Chitra Bharti Kathamala was a popular Indian comic book publication during the early 1980s. It was the comic publication line of one of the India's biggest publishers of Engineering and technical books - S.Chand and Company Ltd, New Delhi. They finally ended publishing comics in the late 1980s.

Head Office
The head office of Chitra Bharti Kathamala was S.Chand and Company Ltd. Raamnagar, New Delhi, Pin 110055. The company still publishes educational books, and its head office remains the same. They, however, do not publish the comic series any more.

Frequency/ Language
The Chitra Bharti Kathamala enjoyed moderate success. The company used to publish one comic every fortnight making it a total of 24 issues in a year.

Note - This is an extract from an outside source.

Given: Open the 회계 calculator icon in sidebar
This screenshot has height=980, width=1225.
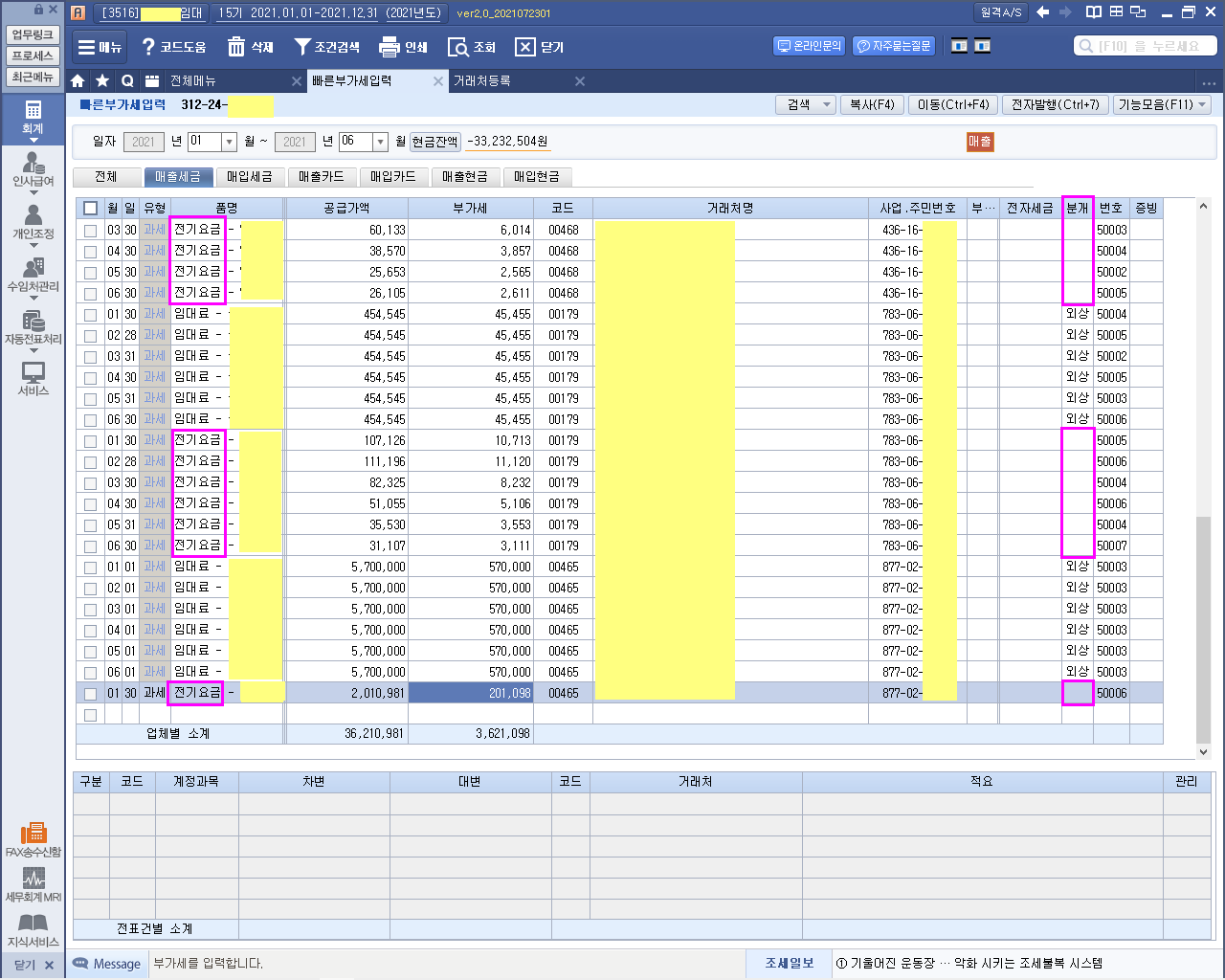Looking at the screenshot, I should (33, 110).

The comics were published both in Hindi and English languages.

Characters and Themes
The following were the regular characters in the Chitra Bharti Kathamala Universe
 Secret Agent 005 - Junior James Bond
 Space Star (Captain Gaurav)
 Private Detective Kapil
 Chandru
 Manasputra
 Bhabhi Ji
 Chocolate (Collection)

Apart from these regular characters, themes ranged from fairy and knight tales, general, social andcomical stories to the biographies of historical personalities and details of historical monuments and events.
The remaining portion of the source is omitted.